GIVEN TEXT >>
Swiss Cultural Property of National Significance
- Reference no.: 942

= Hindelbank Castle =

Hindelbank Castle is a castle in the municipality of Hindelbank of the Canton of Bern in Switzerland. It is a Swiss heritage site of national significance. It was sold to the canton in 1866 and later became a workhouse and a prison. Currently, it is the administration building of the only women's prison in Switzerland.

==History==
Hindelbank Castle was built in 1720-25 for Schultheiss Hieronymus von Erlach by Daniel Stürler (1674-1746) based on plans from the French architect Joseph Abeille. The floor plan was based on Thunstetten Castle which Abeille had designed for von Erlach in 1711. The castle remained in the Erlach family until 1866 when Robert von Erlach sold the castle to the Canton of Bern and the surrounding land to a private buyer. Under the canton's ownership, the castle became a workhouse for poor women, until 1896 when it became a women's reformatory. It was extensively renovated in 1962-66 and again in 1996. After the first renovation it became the administrative center for Switzerland's only women's prison, a role that it still fulfills today.

QUESTIONS >>
A. According to the castle text, who drew up the plans on which Hindelbank Castle was based?
B. Update the castle text from "Hindelbank Castle is" down to "prison in Switzerland.", putting "Swiss landmark" in place of "Swiss heritage site".
C. List every person named in the castle text.

Items from a data source
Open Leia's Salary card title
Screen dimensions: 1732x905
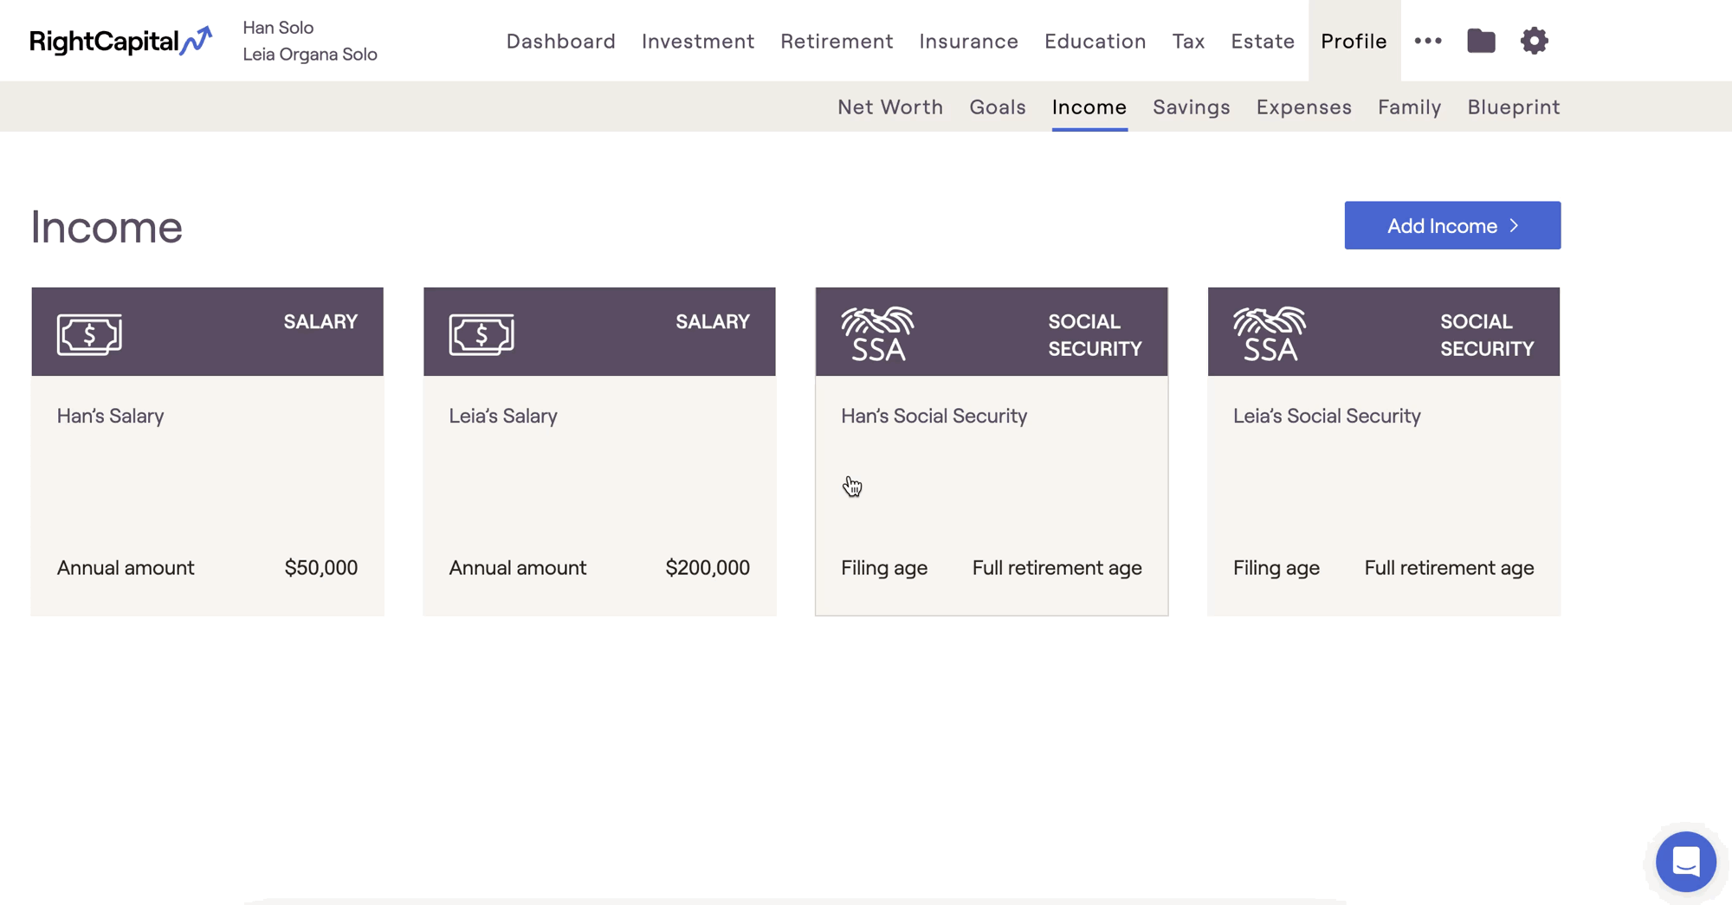click(503, 416)
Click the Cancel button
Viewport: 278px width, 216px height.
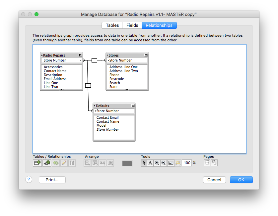tap(214, 180)
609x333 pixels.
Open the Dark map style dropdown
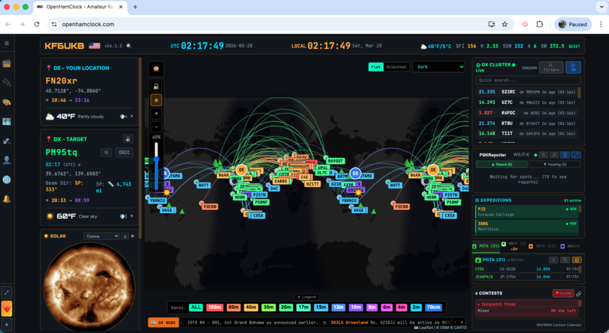tap(438, 67)
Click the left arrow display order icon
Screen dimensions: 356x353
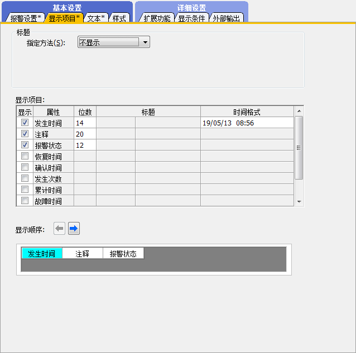(x=59, y=229)
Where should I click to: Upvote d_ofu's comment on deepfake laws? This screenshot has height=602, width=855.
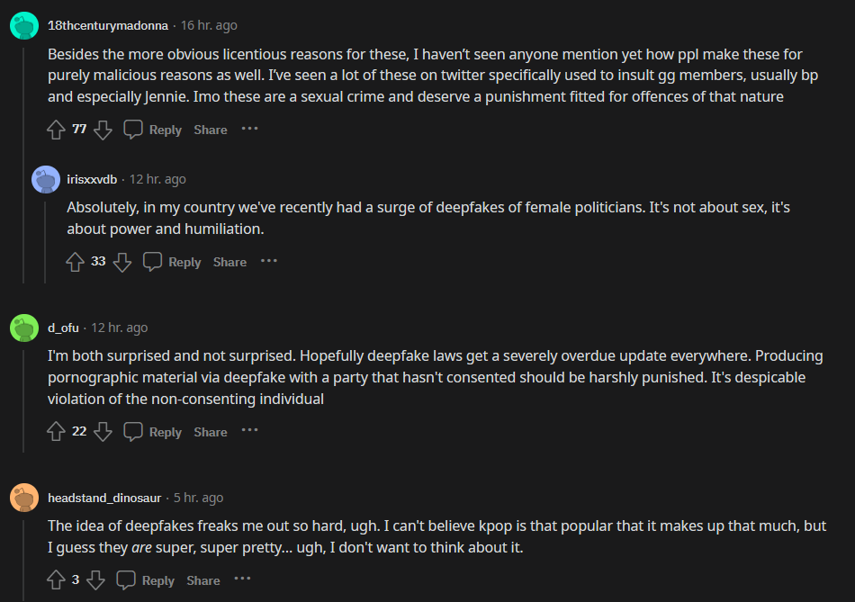[57, 432]
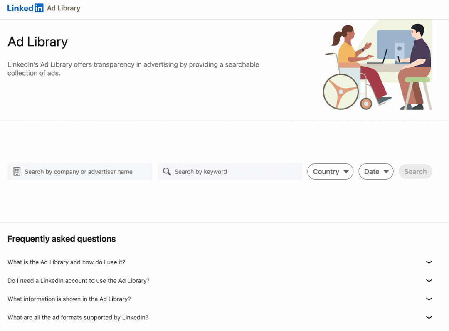449x331 pixels.
Task: Focus the Search by keyword field
Action: point(229,171)
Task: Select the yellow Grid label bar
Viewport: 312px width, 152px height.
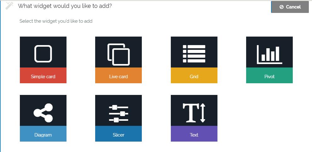Action: (194, 76)
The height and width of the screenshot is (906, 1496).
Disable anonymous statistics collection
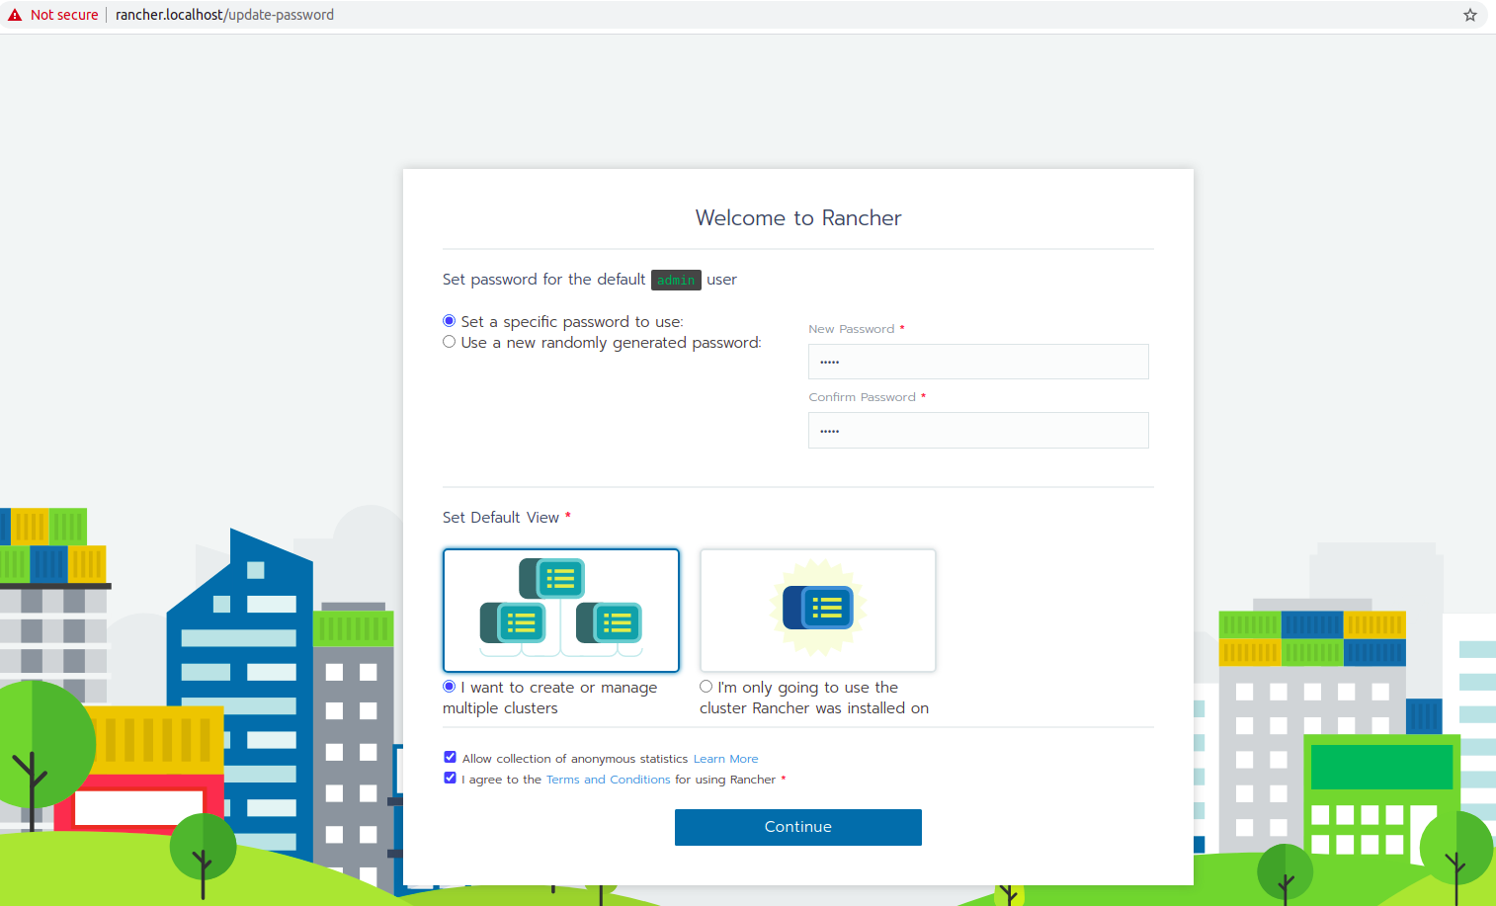[x=450, y=756]
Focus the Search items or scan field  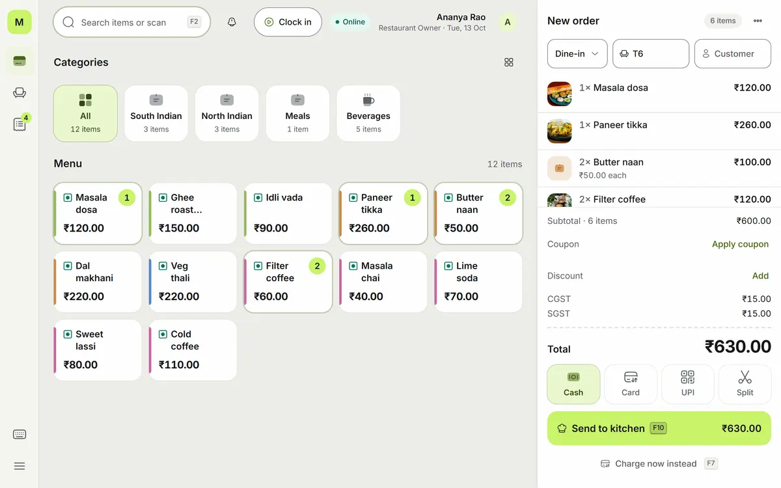click(131, 22)
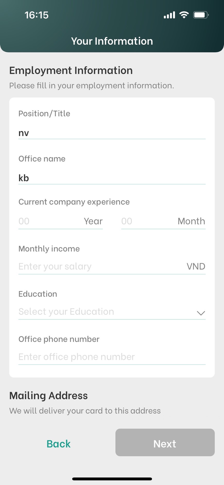
Task: Tap the cellular signal bars icon
Action: click(x=169, y=15)
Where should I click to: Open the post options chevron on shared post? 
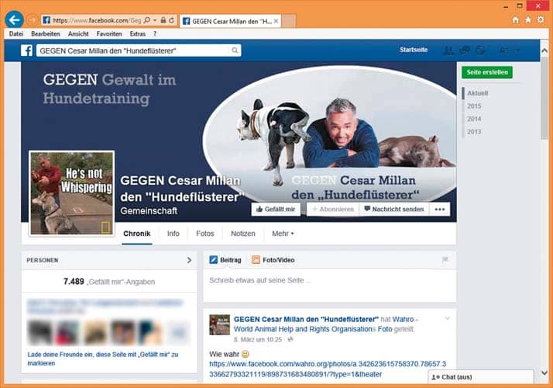(447, 319)
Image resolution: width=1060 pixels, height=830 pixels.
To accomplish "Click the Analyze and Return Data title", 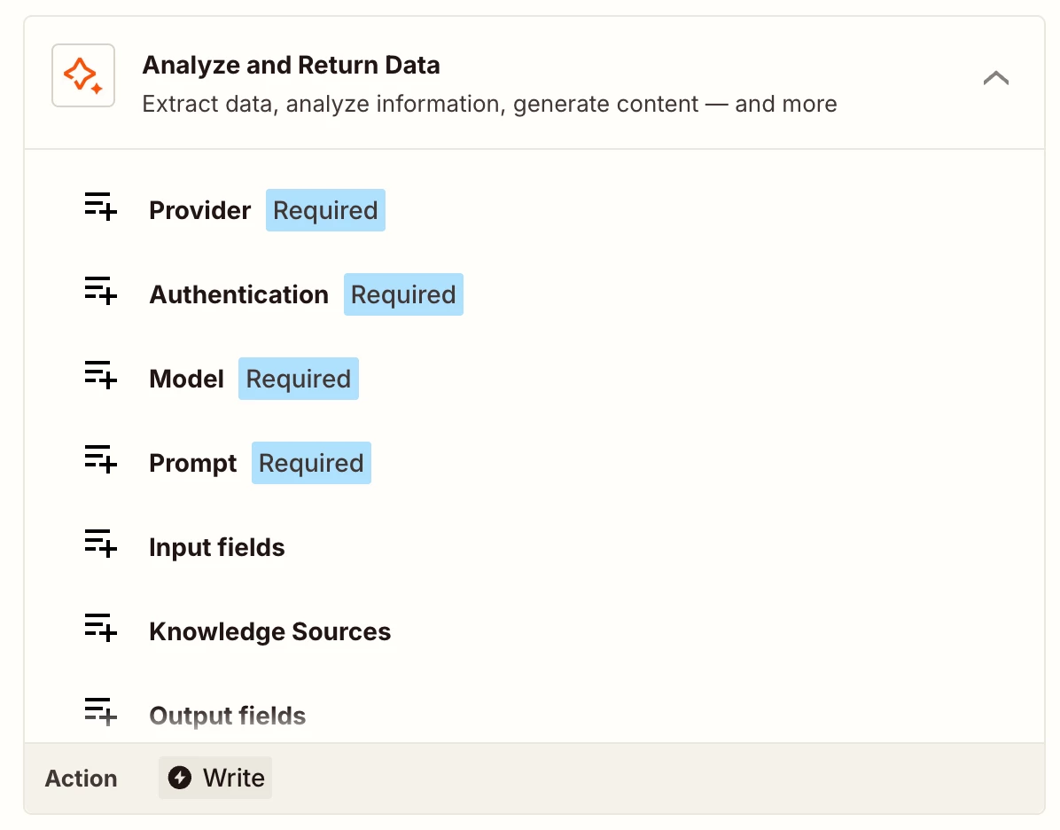I will pos(291,66).
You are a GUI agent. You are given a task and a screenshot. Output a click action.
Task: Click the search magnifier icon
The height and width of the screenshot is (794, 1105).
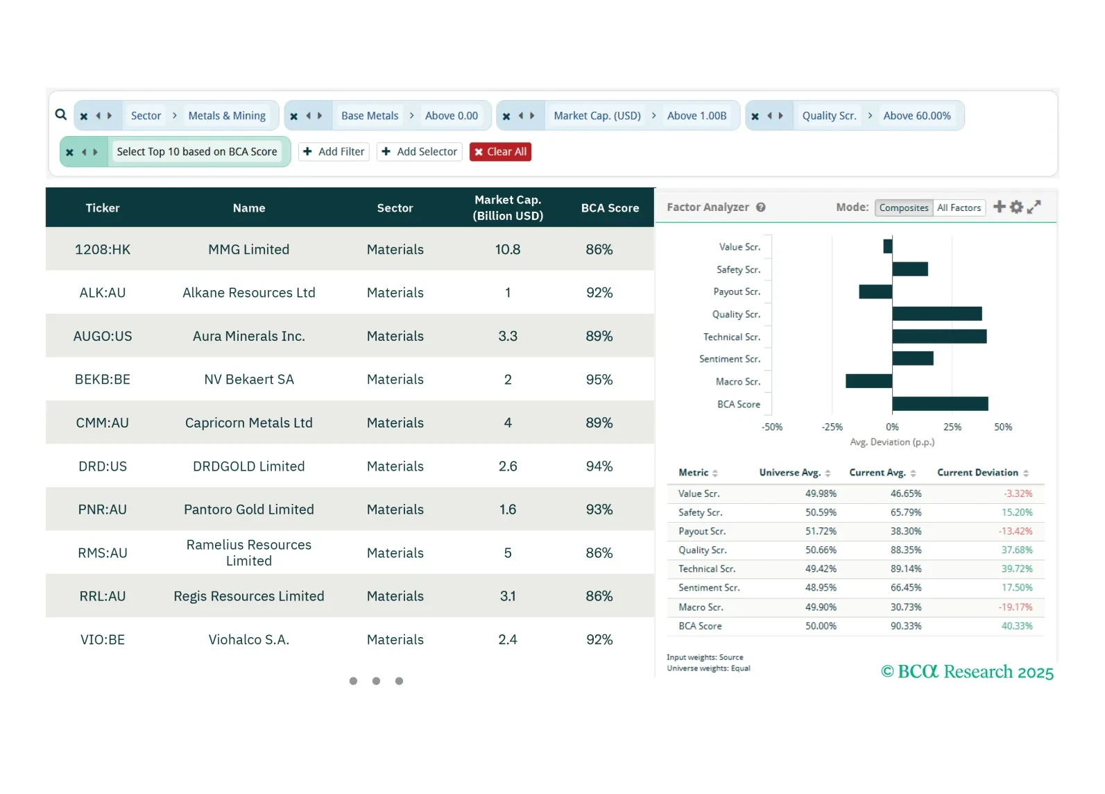pyautogui.click(x=61, y=115)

ANSWERS FOR EACH ITEM >>
A. The French architect Joseph Abeille.

B.
Hindelbank Castle is a castle in the municipality of Hindelbank of the Canton of Bern in Switzerland. It is a Swiss landmark of national significance. It was sold to the canton in 1866 and later became a workhouse and a prison. Currently, it is the administration building of the only women's prison in Switzerland.

C.
Hieronymus von Erlach
Daniel Stürler
Joseph Abeille
Robert von Erlach